El alma de nuestro Señor contemplaba a toda
hora la esencia divina; con la misma mirada veía el ideal que Dios concebía
para el género humano y cada una de sus acciones era la expresión de ese
ideal. Levantemos, pues, los ojos, pongamos todo nuestro empeño en conocer más
y más a Jesucristo, en estudiar su vida en el Evangelio, en seguir sus
misterios en el orden admirable establecido por la Iglesia misma en el proceso
litúrgico, desde Adviento hasta Pentecostés; abramos los ojos de nuestra fe y
vivamos de manera que reproduzcamos en nosotros los rasgos de ese ejemplar y
conformemos nuestra existencia con sus palabras y sus actos. Ese modelo es
divino y visible, nos muestra a Dios, obrando en medio de nosotros y
santificando en su humanidad todas nuestras acciones, aun las más ordinarias,
todos nuestros sentimientos, aun los más íntimos, todos nuestros pesares, aun
los más profundos. Contemplemos este modelo llenos de fe.- A veces nos vemos
tentados de envidiar a los contemporáneos de Jesús que tuvieron la dicha de
verle, de seguirle y de oírle. Pero la fe nos le hace ver también presente con
una presencia no menos eficaz para nuestras almas. Cristo mismo nos lo dijo: «Bienaventurados
los que creen en Mí sin haberme Visto» (Jn 20,29). Y es que quiso darnos a
entender que no es menos ventajoso para nosotros permanecer en contacto con Jesús
por la fe, que haberle visto corporalmente. Aquel a quien vemos vivir y obrar
cuando leemos el Evangelio, o cuando celebramos sus misterios, es el mismo Hijo
de Dios. Tratándose de Cristo, todo lo hemos dicho al afirmar: «Tú eres el
Hijo de Dios vivo». He aquí el aspecto fundamental del divino modelo de
nuestras almas. Contemplémosle, no con una contemplación abstracta, teórica,
superficial, fría, sino con una contemplación amorosa, atenta a captar todos
sus rasgos, para reproducirlos en nuestra existencia. Contemplemos sobre todo
esta disposición radical y primordial de Cristo a vivir todo entero para su
Padre, y hagamos que sea la nuestra. Toda su vida puede resumirse en este rasgo
único: Todas las virtudes de Cristo son efecto de esa «polarización» de su
alma hacia el Padre, y esa orientación no es más que el fruto de la unión
inefable, por virtud de la cual, en Jesús, toda su humanidad es arrastrada por
el empuje divino que lleva el Hijo hacia su Padre.
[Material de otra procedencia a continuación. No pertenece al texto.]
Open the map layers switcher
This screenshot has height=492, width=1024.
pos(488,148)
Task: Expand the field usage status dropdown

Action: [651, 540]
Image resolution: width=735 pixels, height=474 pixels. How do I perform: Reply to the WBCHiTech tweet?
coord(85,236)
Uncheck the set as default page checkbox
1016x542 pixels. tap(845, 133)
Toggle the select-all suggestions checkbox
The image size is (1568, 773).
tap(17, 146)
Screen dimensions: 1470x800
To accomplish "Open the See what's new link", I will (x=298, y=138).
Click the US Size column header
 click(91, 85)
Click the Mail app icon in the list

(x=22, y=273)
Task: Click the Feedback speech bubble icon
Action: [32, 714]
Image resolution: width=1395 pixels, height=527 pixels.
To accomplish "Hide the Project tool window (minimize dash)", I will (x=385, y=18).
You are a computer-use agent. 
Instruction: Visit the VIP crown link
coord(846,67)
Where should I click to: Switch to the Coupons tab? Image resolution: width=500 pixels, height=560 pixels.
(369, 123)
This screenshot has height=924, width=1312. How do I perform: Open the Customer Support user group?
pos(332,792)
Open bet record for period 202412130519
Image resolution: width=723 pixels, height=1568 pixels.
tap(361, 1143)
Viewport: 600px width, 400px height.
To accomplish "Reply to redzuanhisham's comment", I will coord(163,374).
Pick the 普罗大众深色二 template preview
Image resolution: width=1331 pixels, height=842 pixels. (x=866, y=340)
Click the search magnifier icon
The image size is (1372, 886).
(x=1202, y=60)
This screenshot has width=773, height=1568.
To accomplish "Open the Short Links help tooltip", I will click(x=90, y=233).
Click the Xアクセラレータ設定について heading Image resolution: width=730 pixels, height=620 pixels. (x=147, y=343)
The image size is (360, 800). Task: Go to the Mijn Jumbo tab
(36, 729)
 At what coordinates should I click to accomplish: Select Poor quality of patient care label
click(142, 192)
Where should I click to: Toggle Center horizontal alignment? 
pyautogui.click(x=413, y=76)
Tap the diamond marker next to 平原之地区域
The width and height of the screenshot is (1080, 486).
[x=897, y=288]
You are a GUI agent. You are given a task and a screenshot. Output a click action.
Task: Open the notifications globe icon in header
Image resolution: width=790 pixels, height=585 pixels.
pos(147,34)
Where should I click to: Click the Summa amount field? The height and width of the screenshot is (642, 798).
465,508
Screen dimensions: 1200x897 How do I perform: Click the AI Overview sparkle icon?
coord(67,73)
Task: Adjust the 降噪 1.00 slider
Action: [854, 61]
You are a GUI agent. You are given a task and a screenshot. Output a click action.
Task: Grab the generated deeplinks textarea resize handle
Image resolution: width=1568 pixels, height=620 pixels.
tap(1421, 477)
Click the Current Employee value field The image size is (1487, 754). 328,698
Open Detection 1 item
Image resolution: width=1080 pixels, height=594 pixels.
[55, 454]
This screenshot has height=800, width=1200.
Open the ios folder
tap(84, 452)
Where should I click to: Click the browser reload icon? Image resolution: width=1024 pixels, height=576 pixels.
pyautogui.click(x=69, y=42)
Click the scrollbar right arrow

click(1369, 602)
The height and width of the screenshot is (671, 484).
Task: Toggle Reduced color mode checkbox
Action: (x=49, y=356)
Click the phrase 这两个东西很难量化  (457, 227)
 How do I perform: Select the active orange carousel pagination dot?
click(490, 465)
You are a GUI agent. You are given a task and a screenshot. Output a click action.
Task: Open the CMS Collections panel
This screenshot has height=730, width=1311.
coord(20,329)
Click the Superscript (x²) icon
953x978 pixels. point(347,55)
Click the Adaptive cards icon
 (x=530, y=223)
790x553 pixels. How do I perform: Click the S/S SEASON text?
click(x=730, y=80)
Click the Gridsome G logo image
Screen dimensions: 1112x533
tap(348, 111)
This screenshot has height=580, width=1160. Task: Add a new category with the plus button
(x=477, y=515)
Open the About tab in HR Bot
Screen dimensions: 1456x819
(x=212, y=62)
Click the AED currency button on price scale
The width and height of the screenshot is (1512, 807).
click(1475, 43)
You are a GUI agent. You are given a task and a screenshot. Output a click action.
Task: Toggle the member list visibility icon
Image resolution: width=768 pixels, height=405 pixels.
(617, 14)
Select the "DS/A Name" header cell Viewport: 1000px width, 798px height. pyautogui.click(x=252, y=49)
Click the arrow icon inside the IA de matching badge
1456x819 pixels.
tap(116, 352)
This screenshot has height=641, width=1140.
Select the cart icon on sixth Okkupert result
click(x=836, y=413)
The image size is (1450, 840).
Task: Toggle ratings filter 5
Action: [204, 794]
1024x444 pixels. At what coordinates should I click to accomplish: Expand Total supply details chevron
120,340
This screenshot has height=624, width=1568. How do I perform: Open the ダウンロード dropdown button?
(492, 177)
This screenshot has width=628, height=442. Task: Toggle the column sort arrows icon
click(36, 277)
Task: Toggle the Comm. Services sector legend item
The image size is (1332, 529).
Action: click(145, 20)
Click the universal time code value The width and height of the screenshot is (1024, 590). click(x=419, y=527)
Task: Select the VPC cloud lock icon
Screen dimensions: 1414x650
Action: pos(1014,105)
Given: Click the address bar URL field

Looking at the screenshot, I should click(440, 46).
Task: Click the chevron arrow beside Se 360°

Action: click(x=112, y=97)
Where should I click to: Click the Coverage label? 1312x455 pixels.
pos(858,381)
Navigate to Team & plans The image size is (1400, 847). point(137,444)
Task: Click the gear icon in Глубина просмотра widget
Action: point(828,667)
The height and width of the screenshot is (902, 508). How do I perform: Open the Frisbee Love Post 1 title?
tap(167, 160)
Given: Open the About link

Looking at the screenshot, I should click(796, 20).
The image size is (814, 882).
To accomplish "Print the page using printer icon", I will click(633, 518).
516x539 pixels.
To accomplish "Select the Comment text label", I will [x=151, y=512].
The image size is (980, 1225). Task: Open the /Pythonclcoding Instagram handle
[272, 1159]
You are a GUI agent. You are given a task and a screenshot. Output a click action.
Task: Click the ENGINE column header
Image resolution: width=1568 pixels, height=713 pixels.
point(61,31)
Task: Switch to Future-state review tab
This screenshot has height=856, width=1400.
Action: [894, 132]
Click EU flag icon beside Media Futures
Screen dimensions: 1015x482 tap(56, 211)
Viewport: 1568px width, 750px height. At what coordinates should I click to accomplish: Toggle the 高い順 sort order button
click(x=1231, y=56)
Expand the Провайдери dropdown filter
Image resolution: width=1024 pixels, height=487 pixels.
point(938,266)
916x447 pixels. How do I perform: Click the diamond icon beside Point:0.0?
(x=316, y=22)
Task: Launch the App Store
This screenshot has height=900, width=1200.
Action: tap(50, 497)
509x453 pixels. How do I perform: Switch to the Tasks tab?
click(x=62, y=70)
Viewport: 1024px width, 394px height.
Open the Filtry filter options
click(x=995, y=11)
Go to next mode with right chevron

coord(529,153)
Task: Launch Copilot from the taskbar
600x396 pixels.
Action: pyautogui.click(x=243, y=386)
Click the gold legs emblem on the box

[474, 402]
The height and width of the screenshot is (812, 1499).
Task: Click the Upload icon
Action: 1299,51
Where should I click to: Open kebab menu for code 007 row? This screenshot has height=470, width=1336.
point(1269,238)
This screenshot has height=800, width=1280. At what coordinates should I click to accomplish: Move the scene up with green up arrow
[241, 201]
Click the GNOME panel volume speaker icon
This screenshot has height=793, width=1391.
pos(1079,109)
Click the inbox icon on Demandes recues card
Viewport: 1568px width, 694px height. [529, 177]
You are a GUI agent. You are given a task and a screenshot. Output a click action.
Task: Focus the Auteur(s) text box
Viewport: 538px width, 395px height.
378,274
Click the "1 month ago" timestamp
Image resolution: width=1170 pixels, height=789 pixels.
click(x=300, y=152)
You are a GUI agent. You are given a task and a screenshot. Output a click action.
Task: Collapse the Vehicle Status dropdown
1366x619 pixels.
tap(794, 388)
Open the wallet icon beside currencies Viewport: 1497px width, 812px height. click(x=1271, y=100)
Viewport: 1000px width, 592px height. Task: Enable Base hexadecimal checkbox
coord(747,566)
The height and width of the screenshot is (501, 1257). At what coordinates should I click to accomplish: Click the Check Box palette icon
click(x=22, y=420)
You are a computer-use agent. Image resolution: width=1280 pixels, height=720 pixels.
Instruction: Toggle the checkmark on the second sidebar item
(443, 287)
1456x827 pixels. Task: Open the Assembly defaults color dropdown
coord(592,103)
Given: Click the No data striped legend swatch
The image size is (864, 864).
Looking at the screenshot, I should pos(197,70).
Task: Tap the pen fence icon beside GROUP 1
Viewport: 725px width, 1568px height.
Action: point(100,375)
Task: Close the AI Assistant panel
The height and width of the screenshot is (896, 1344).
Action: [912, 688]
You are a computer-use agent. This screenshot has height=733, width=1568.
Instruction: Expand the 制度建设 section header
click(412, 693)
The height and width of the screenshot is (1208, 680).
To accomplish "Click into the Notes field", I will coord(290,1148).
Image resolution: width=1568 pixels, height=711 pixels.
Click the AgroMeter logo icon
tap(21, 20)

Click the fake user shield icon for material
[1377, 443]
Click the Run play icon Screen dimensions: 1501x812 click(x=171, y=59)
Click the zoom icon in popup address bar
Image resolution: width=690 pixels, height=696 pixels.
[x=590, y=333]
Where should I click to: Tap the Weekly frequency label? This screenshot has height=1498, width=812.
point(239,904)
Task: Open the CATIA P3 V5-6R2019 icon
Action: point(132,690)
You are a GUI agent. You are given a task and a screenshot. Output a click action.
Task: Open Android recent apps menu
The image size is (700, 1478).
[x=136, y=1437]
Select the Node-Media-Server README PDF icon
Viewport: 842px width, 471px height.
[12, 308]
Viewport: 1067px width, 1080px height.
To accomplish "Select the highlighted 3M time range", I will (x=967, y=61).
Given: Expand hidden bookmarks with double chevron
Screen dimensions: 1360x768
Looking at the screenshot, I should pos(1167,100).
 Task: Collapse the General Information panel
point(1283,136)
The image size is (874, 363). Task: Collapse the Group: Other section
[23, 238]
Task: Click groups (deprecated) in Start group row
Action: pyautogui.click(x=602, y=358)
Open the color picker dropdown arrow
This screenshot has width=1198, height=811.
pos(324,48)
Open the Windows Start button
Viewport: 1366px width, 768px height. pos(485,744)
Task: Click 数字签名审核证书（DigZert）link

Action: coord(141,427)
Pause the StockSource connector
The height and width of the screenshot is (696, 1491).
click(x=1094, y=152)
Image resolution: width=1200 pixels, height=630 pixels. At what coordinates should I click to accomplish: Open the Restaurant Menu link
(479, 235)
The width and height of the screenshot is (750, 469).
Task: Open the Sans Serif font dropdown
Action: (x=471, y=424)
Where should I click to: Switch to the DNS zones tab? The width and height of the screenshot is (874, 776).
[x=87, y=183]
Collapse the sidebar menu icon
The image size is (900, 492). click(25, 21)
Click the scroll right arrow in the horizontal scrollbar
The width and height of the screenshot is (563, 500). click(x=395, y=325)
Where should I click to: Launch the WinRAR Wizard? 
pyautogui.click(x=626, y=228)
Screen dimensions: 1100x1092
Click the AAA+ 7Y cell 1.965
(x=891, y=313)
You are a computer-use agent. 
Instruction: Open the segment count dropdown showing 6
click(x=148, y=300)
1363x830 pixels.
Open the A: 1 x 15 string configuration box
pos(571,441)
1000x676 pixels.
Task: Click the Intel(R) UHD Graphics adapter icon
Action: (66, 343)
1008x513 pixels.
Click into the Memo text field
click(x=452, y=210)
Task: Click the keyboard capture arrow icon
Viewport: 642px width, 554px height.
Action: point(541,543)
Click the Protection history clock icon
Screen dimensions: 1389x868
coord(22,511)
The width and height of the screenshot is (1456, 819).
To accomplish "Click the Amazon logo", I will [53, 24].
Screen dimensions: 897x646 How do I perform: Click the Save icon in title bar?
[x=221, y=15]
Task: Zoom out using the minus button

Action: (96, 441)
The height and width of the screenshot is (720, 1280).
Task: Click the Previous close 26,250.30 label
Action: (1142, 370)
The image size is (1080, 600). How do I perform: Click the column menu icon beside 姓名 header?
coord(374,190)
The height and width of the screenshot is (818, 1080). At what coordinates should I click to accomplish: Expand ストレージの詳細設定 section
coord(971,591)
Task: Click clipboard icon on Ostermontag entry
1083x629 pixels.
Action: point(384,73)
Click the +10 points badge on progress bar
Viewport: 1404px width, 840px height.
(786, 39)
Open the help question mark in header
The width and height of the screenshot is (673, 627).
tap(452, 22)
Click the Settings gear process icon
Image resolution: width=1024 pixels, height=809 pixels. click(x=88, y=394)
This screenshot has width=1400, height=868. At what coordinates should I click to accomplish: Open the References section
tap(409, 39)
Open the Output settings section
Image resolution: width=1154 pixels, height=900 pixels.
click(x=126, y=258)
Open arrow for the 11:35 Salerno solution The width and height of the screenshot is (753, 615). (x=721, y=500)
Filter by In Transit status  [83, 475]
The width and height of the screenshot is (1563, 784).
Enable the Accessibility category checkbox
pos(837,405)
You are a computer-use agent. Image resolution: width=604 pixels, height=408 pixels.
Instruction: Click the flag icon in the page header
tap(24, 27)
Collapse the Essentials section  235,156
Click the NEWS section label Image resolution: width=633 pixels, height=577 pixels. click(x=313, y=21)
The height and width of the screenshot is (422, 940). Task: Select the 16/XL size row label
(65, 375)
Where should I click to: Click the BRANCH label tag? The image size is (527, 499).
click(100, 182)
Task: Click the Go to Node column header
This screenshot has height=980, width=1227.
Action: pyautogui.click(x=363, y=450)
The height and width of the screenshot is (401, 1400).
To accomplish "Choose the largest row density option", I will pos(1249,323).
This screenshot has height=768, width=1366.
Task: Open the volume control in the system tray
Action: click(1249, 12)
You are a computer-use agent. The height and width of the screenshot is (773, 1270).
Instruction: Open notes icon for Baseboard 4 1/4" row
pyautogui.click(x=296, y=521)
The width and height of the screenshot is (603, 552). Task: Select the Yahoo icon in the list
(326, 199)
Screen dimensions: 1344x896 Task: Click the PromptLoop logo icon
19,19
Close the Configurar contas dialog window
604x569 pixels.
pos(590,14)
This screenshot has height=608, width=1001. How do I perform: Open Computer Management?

Esto es lo que hace propiamente al cristiano;
participar primeramente por la gracia santificante de la filiación
divina de Cristo, es decir, la imitación de Jesús, en su condición de Hijo de
Dios; y después reproducir por nuestras virtudes los rasgos de ese
arquetipo único de perfección, esto es, la imitación de Jesús en sus
obras.- Todo esto nos lo indica San Pablo al decirnos que debemos «formar a
Cristo en nosotros» (Gál 4,19; Ef 4,13); que «debemos revestirnos de Cristo»
(Rm 13,14), que debemos «imprimir en nosotros la imagen de Cristo» (1Cor
15,49).
«El cristiano es un nuevo Cristo» [Christianus,
alter Christus]. Esta es la definición del cristiano que ha dado, si no en
los mismos términos, al menos en una expresión equivalente, la tradición
entera.- Un fiel trasunto de Cristo. «Un nuevo Cristo» porque el cristiano es
ante todas las cosas, mediante la gracia, hijo del Padre celestial y hermano de
Cristo en la tierra, para ser coheredero en el cielo: «Un nuevo Cristo» porque
tada su actividad -pensamientos, deseos, acciones- tiene su raíz en esa gracia,
para ejercitarse según los deseos, los pensamientos y los sentimientos de Jesús,
y en conformidad con sus acciones (Fil 2,5).